Sequential activation of two mitogen activated protein (MAP) kinase isoforms in rat skeletal muscle following insulin injection.

Skeletal muscle is a major target of insulin action. The possible role of MAP kinase activation in insulin receptor signaling in muscle was examined. After a 48-hr fast, rats were injected intravenously with insulin or saline, muscles were excised after 3-20 min, homogenized, and MAP kinases were partially purified by ammonium sulfate precipitation and Mono Q chromatography. Activity was assayed as 32P-incorporation into myelin basic protein. Two activity peaks were identified; peak I eluted with approximately 0.1 M NaCl and peak II with approximately 0.2 M NaCl.

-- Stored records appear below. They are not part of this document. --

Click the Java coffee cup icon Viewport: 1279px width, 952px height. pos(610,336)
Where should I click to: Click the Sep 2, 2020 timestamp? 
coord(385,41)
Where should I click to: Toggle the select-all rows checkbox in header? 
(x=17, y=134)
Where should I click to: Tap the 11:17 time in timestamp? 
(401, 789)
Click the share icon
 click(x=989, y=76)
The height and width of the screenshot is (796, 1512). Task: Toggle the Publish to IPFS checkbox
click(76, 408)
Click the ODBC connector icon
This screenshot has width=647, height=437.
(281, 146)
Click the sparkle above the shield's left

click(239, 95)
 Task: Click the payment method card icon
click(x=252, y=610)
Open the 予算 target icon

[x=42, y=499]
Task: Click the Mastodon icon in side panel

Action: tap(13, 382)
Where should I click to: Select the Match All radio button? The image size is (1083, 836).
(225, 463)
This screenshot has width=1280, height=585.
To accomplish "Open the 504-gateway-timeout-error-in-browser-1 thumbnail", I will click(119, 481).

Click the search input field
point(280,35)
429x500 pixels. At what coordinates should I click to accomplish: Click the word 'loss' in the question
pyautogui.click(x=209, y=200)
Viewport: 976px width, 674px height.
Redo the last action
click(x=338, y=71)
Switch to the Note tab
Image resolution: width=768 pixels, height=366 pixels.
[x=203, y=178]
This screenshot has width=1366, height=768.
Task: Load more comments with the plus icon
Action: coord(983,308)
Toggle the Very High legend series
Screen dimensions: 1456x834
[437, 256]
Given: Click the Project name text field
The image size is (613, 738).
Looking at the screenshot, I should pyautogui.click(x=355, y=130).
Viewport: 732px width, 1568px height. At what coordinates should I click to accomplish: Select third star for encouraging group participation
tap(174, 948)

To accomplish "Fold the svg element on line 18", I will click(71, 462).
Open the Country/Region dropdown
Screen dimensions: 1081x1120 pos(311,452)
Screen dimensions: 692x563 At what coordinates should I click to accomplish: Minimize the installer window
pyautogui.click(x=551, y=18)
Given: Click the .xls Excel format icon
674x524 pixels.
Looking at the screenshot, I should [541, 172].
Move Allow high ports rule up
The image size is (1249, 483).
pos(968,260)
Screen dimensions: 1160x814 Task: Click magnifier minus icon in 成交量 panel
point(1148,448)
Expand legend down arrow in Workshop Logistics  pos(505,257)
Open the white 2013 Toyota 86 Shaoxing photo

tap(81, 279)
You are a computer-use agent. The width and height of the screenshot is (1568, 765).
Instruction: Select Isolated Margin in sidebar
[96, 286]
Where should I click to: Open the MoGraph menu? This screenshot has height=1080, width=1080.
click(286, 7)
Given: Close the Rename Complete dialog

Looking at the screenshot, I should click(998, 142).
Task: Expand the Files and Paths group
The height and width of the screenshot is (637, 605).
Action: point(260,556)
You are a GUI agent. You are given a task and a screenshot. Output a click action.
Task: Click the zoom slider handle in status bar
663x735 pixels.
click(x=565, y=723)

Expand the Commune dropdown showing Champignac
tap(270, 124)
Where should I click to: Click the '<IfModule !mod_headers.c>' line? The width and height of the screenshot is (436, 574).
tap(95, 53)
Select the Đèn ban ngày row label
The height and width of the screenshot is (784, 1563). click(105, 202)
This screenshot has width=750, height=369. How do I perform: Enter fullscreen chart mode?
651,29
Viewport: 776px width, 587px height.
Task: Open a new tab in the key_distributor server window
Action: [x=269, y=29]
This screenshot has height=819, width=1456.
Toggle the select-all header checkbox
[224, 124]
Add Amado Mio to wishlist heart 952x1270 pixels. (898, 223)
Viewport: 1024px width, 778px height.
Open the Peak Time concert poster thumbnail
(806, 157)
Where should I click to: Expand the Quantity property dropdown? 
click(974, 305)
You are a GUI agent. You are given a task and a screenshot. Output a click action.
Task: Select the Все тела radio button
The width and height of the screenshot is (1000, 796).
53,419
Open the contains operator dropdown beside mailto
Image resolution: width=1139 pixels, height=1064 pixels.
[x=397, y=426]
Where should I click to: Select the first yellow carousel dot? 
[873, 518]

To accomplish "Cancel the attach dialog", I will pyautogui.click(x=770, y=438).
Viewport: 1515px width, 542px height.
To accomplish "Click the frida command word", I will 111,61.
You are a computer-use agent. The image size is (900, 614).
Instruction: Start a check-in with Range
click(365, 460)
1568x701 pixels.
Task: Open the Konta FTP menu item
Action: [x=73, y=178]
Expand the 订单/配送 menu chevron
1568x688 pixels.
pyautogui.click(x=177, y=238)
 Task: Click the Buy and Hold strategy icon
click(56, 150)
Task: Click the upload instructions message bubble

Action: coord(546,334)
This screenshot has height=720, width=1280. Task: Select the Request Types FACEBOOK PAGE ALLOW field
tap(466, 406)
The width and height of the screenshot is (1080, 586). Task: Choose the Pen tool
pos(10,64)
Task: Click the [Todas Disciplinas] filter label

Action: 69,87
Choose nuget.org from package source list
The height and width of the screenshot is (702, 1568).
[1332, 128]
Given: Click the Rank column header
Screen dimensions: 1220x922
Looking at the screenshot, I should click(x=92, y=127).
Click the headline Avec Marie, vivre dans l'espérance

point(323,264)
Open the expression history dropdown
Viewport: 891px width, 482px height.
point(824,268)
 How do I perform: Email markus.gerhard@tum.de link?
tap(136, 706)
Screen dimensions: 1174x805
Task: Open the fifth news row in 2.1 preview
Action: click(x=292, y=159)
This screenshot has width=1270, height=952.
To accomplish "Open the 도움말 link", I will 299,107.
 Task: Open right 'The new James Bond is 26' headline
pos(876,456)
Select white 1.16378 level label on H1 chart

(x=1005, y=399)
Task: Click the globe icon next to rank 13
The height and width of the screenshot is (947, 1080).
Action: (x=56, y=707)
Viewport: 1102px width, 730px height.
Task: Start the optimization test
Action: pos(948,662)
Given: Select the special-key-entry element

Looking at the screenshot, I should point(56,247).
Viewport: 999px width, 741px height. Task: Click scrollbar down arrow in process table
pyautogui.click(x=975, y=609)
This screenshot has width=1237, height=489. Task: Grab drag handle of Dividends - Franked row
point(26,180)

Three min after insulin injection the activity of peak II increased > 2-fold, peak I was unchanged. After 10 min, the activity of peak II returned toward baseline, while peak I was activated approximately 3-fold. Immunoblots confirmed the presence of MAP kinases eluting with activity peaks I and II; the former as a approximately 41 kDa protein and the latter as a doublet of approximately 42 and approximately 44 kDa. The data suggest sequential activation of two MAP kinases in muscles; the isoform which activates/deactivates rapidly may represent ERK-1, while the more slowly responding isoform may be ERK-2.